Encore: APA Winner Drew Petersen
Bob Sherman: Hello everybody. I'm Bob Sherman. Last fall, we sampled the superb playing of the five finalists in the American Pianist Association Competition. Tonight, the Grand Prize winner Drew Petersen returns to play for us on this edition of The Young Artist Showcase.
Not long ago at the Seder, we asked why is this night different from all other nights? The Young Artists Showcase by its very nature is different from all other programs at WQXR flourishing under the generous underwriting of the Harold W McGraw Jr. Family Foundation, and tonight, as we welcome back, Drew Petersen, it is as the top prize winner of a competition that is also different from all others.
APAs artistic director Joel Harrison is here. So, we'll get some explanations in due course. First though. Here is Drew, whom we introduced on the showcase in 2009. You remember that, Drew? You were a little kid. Uh, actually he was 15 and he was a soloist with the Manhattan school's Pre-College Philharmonic. All grown up now, here's Drew Petersen in our studio signing in with Bach.
MUSIC - Bach: Toccata in F-Sharp Minor
Great playing here in our studio. The Bach F-Sharp Minor Toccata and the first of several performances we'll be enjoying today by Drew Petersen. So, welcome. It's one of these, uh, strange situations where old friends hope, but we never quite met because we were always using pieces that were taken from various concert activities, as I said, starting way back when when you were at Manhattan School. Tell us a little about your background.

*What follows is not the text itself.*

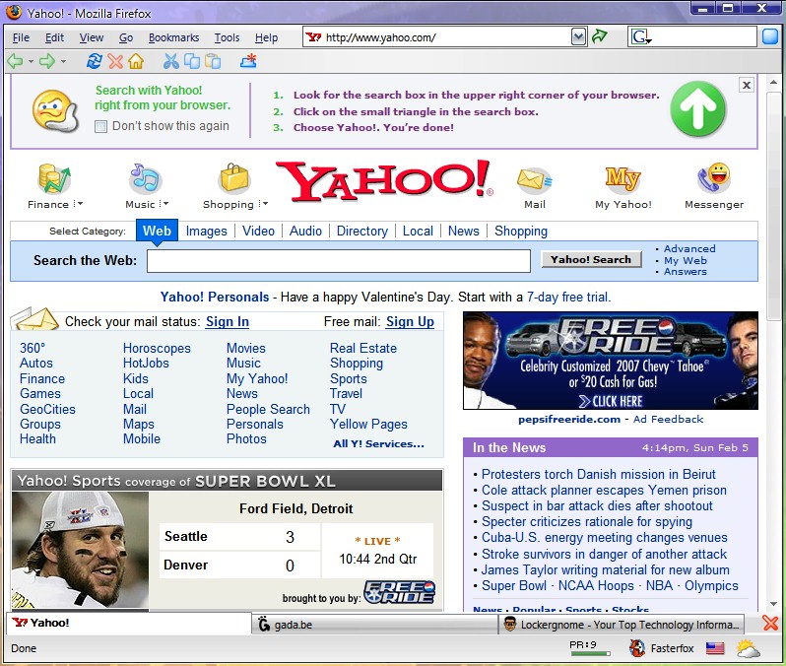Select the Images search category
The image size is (786, 666).
tap(206, 231)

Drew Petersen: Well, first of all, it's such a pleasure to be on the show officially in person. It's so great to meet you and to...
Bob Sherman: Well, it has been official. It just wasn't in person.

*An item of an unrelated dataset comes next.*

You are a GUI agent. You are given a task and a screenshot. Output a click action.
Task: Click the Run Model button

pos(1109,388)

Drew Petersen: Well, in person. Officially in person. Exactly. It's been official actually several times. The first time I performed on your, your show was when I was being conducted by Jonathan Strasser. Yes, great teacher, great conductor, who sadly recently passed away and he will be dearly missed. He was cherished by many, many people in the city, and I think really around the world.
Anyway, I have such fond memories of my collaborations with him. I actually performed with his orchestra twice. I'm on the Manhattan School of Music Pre-College Concerto Competition when I was 15 and then again when I was a senior in high school. I think I was 17 or 18 at the time.

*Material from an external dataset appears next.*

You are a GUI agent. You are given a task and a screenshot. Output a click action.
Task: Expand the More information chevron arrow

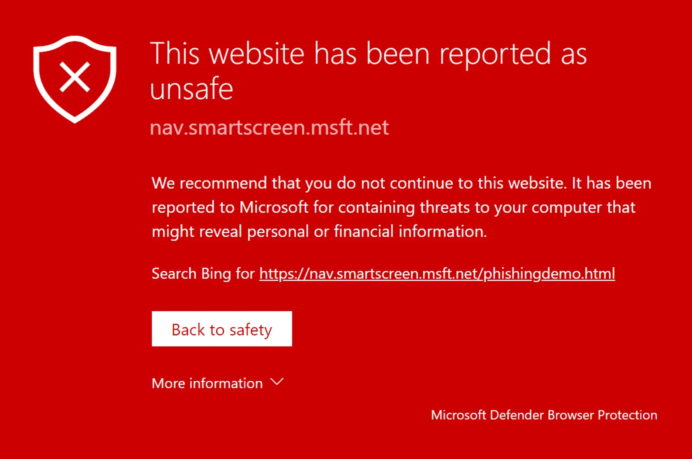click(277, 382)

Bob Sherman: But you obviously are an old hand at winning competitions. Uh, just before we go on to that particular subject, who did you study with primarily?
Drew Petersen: From early on I was with. The great pianist, Miyoko Lotto at Manhattan School pre-college. I was under her tutelage at that point. I then studied with Jerry Lowenthal at Juilliard for a few years, and now I'm currently with Robert McDonald, also at Julliard.
Bob Sherman: And again, top level artist all, all around. Now, the competition that you just recently won, I think earlier this month actually, no, it was last month. The American Pianist Association and the artistic director, CEO, and big boss of that, uh, organization is with us. And so, uh, Joel Harrison. Greetings, welcome.
Joel Harrison: Thank you so much, Bob. Fun to be here.
Bob Sherman: All other competitions managed to have a nice week or two weeks or a month that they set aside, and they do the thing and they announce the winner and they go home. Why are you different, as I said earlier, from all other competitions?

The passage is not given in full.